### Data for this exercise
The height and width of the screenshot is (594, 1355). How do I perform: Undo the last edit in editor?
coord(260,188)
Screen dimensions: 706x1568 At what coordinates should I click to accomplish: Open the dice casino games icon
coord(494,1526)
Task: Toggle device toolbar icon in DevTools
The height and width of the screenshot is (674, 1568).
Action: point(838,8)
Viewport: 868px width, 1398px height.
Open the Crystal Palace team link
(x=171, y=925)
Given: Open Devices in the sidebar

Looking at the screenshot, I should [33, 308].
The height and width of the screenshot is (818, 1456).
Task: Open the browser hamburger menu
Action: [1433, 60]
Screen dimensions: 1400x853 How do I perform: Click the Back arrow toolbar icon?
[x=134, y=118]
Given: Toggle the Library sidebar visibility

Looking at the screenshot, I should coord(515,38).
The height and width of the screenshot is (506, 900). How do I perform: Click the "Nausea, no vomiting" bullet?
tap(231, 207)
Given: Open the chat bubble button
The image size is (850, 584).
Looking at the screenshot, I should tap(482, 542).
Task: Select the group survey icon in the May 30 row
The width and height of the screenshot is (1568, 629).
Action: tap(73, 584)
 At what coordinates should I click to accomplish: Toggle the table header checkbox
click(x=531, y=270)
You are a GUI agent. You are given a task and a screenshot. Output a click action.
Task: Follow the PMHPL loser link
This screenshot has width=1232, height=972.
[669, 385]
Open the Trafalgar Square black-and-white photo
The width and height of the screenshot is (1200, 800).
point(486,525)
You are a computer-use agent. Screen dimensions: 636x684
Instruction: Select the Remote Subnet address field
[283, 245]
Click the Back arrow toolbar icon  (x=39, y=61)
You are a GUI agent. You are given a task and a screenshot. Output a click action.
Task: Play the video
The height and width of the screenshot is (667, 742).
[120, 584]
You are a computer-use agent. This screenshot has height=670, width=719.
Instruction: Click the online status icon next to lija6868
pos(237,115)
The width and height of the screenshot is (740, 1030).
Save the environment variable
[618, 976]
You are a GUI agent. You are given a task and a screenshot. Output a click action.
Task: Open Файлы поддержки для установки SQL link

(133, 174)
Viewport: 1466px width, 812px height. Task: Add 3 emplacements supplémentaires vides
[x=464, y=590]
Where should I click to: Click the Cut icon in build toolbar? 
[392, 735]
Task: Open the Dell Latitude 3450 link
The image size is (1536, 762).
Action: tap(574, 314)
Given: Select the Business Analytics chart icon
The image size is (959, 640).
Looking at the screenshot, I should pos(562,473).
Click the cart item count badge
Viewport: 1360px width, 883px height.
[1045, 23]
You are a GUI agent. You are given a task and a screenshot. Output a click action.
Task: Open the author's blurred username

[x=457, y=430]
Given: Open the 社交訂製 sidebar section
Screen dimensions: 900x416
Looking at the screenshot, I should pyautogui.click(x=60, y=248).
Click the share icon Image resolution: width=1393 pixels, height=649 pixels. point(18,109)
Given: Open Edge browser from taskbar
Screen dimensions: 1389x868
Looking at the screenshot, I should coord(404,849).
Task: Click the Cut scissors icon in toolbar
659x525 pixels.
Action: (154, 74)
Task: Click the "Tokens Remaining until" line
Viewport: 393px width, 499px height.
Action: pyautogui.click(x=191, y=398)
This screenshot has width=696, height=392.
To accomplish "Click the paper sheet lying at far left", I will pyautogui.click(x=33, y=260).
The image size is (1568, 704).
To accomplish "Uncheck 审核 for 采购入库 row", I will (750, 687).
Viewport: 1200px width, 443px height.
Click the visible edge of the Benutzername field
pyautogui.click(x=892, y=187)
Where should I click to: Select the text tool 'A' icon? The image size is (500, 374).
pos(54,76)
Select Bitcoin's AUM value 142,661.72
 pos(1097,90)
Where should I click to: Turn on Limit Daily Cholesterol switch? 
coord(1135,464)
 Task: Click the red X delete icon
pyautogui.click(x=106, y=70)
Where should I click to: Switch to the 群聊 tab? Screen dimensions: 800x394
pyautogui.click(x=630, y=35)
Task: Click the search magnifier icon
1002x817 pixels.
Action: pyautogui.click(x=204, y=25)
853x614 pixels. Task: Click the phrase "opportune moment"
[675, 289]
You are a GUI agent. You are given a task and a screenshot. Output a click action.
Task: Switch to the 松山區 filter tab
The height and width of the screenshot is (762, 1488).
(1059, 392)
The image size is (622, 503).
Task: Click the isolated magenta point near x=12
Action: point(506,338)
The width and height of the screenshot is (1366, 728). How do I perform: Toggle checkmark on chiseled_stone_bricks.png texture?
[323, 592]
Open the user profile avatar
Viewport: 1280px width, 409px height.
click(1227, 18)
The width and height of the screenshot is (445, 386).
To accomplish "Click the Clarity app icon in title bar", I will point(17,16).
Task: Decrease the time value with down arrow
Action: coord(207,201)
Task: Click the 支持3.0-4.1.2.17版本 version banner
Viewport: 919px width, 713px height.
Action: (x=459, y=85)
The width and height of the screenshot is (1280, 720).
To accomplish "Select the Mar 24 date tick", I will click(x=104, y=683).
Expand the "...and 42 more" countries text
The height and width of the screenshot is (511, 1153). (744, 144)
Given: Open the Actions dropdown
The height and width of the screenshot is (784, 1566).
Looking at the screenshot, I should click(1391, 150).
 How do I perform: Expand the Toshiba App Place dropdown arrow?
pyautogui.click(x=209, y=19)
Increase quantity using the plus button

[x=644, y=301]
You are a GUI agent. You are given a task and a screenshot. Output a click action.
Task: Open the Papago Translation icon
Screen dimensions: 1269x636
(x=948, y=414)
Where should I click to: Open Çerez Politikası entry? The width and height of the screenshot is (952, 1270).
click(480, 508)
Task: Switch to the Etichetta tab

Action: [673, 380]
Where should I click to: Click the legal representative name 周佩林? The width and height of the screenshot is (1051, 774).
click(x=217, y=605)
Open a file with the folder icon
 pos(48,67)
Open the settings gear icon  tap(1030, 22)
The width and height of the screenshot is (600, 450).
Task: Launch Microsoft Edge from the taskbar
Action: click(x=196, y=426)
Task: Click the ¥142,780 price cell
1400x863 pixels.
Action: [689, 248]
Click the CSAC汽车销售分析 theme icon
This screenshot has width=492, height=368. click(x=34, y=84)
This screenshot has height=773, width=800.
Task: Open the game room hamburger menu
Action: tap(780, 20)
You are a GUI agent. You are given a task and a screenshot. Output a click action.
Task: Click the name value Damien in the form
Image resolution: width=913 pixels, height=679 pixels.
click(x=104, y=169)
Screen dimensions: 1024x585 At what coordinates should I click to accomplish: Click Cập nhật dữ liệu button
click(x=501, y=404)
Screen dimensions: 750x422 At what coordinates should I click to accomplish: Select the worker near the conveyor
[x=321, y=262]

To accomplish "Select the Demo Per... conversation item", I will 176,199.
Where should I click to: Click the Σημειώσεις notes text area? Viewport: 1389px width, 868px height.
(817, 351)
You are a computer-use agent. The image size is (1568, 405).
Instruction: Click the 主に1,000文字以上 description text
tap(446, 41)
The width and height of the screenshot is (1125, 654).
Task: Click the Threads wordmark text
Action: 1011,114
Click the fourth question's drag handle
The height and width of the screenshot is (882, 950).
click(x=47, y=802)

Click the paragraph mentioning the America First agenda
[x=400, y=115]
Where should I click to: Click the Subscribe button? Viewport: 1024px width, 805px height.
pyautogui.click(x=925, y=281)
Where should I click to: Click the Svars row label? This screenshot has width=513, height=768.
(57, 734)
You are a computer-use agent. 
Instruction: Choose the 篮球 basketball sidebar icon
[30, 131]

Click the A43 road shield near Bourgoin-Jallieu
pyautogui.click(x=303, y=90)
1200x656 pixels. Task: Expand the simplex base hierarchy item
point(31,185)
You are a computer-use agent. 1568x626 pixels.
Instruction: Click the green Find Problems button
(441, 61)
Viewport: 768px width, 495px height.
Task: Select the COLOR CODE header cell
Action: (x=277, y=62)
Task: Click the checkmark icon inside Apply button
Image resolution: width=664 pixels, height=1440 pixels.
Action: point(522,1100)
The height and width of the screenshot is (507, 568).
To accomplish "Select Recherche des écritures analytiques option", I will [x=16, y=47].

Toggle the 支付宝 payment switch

### To do
Report how many lines in the data above contain "computer", without any other words.

### Solution below
5